Djibouti: Africa’s Next Trade Hub

Via WikiStrat, a look at Djibouti’s economic potential:

Djibouti has served as the main port that connects Ethiopia’s economy with that of the rest of the world since the Ethiopia/Eritrea war eliminated Eritrea as a port for Ethiopian goods. At the start of the 21st century, the vast majority of Ethiopian exports traveling through Djibouti were coffee, salt and animals, but that changed with the maturation of the Ethiopian economy in the 2010s.
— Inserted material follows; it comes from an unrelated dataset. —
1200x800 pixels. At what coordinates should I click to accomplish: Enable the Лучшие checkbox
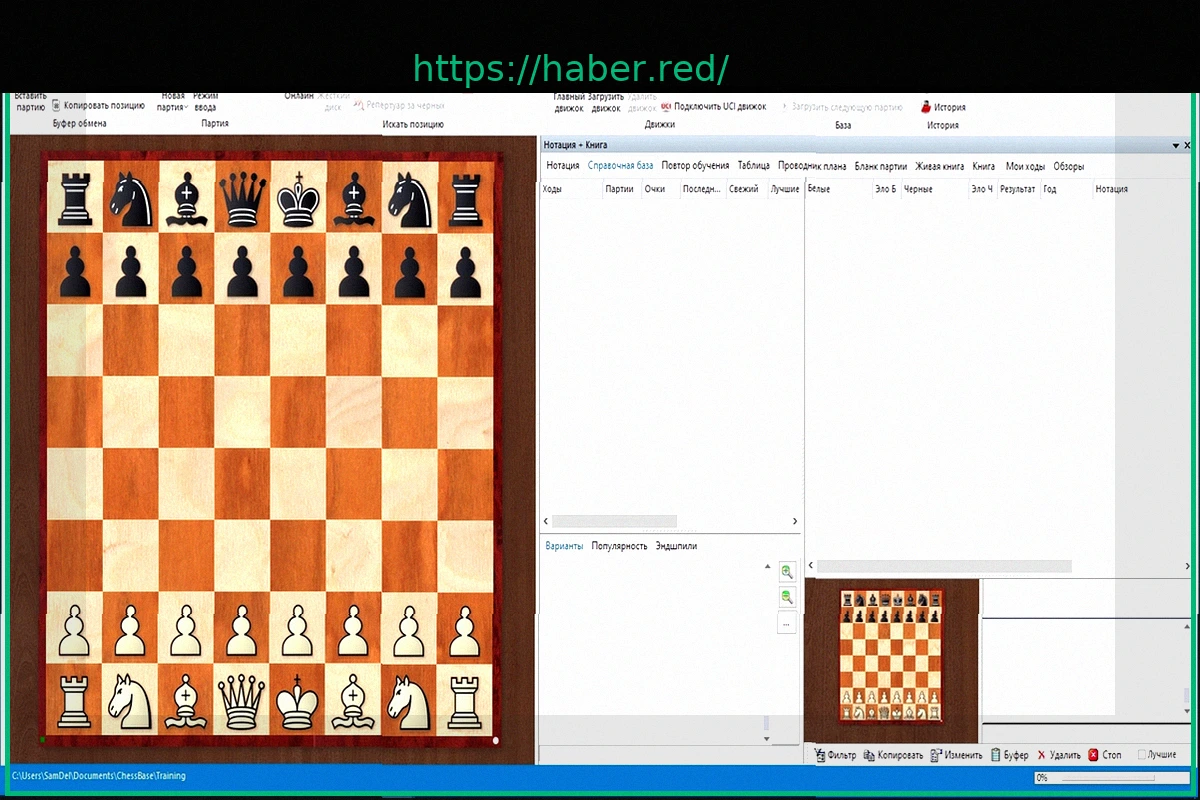point(1142,755)
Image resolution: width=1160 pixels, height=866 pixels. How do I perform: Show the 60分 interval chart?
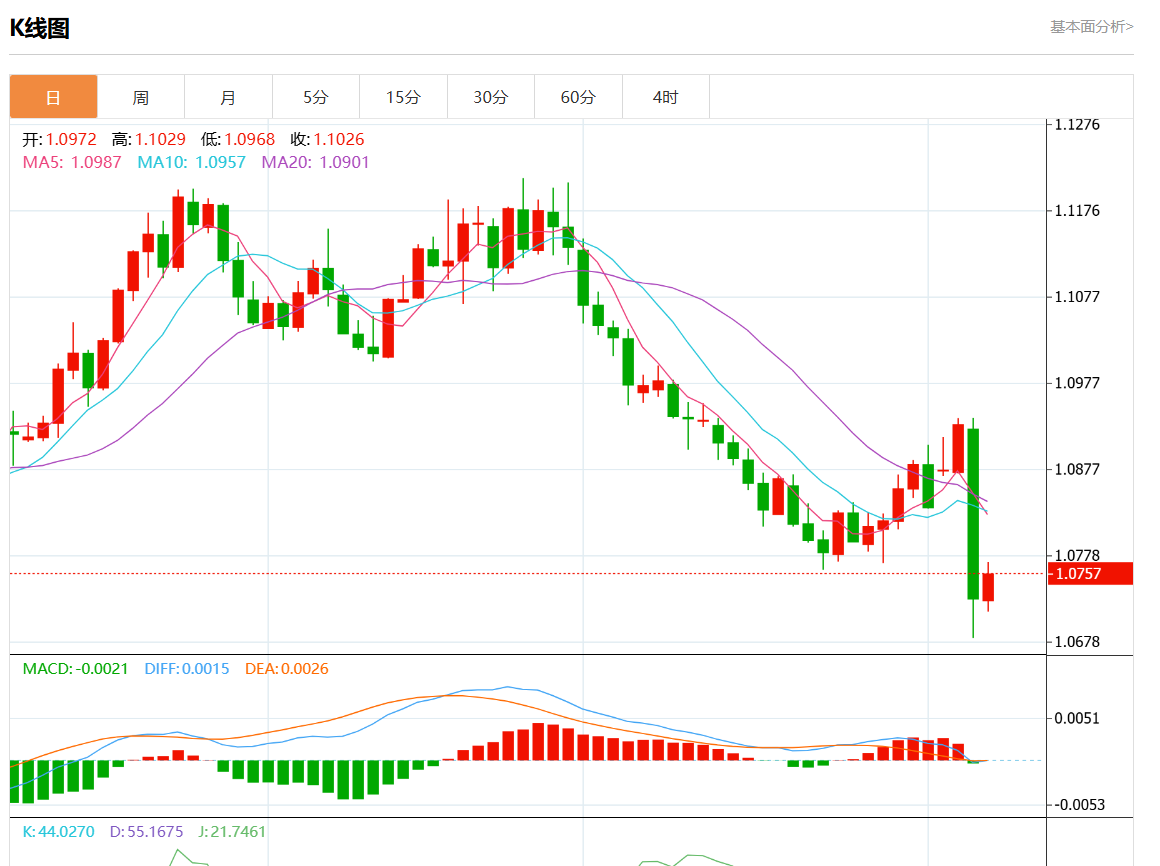point(578,97)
Chinese foreign direct investment (FDI) in Ethiopia had begun pouring in in the early 21st century, and by the 2010s, that aid began providing great dividends. In 2013, Ethio Telecom signed a major deal with Chinese mobile provider ZTE to upgrade the telecommunications infrastructure in Ethiopia. These advances in the telecommunications industry allow Ethiopia to become more active in the global economy, setting up web server hosting sites and call centers, taking advantage of cheap labor costs. This in turn brings about a strong middle class that demands imports of goods from around the world. Given Ethiopia’s landlocked position, these new imports/exports bring increased economic activity to the ports of Djibouti. Djibouti also begins constructing processing factories to prepare the largely unprocessed animal skins and hides coming out of Ethiopia, as well as factories to prepare the meat coming from Ethiopia so that it is ready for shipment.
South Sudan has plenty of oil that it is itching to get onto the world market after its independence in 2011. Since it cannot export the oil out of Sudan’s ports, it needs to find another port of connection to the world market. South Sudan’s government decides that it will send its oil through Ethiopia to solidify connections with a strong military power and out through Djibouti, for its cheap cost of export.
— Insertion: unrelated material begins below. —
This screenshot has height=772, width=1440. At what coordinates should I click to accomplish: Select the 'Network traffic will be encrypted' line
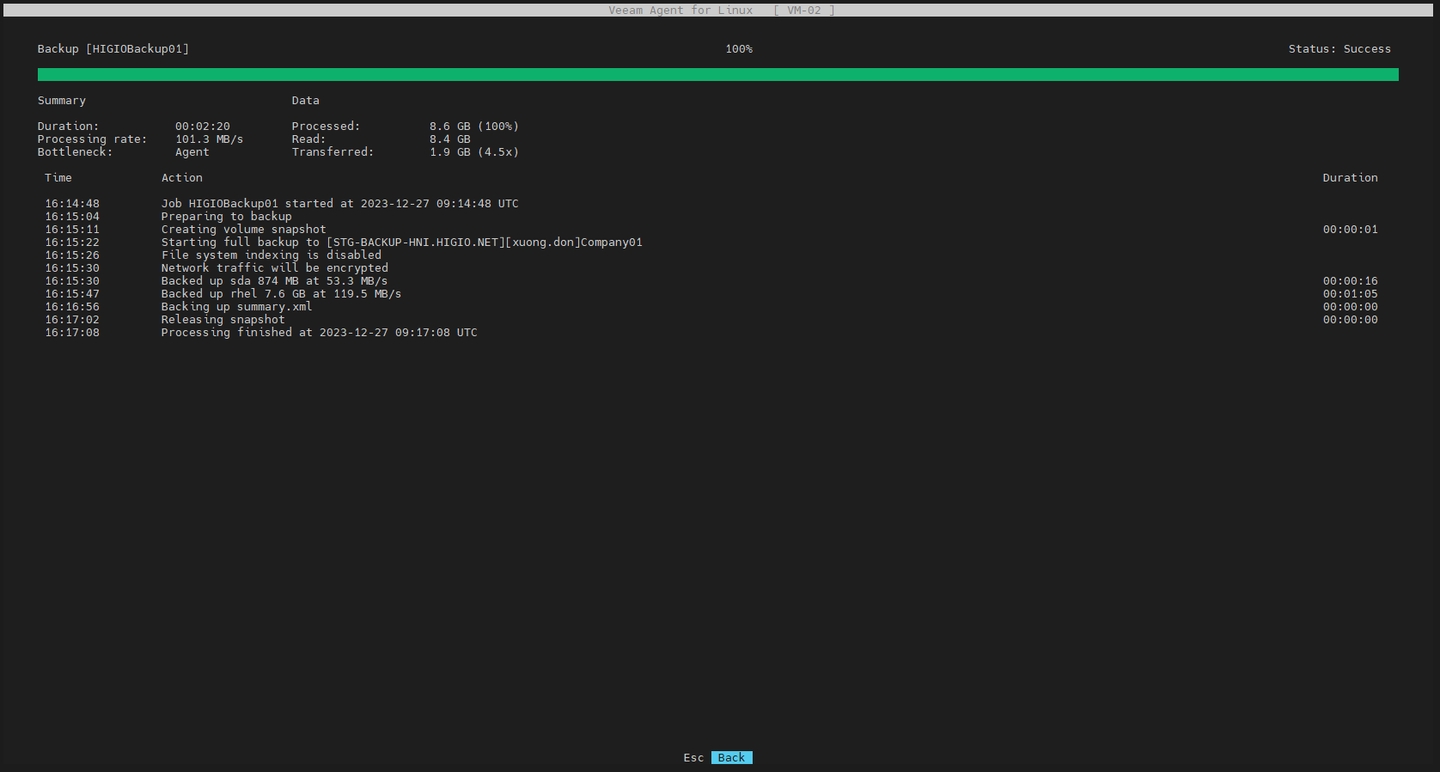pos(274,269)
At the end of 2013, the three countries sign the deal. Djibouti not only benefits from increased economic activity, but its transportation infrastructure also gets a makeover from the South Sudanese government, which wants to make sure that its oil finds its way efficiently and safely to port. Djibouti also gets assistance from South Sudan to open oil refineries to take the place of those used in Sudan before South Sudan’s independence. This, in turn, creates more jobs for the people of Djibouti. This economic relationship will go beyond the realm of oil into all other products that South Sudan would like to export to the world market (Kenya’s export/import fees being higher than Djibouti’s and Somalia being much less of a secure shipping port).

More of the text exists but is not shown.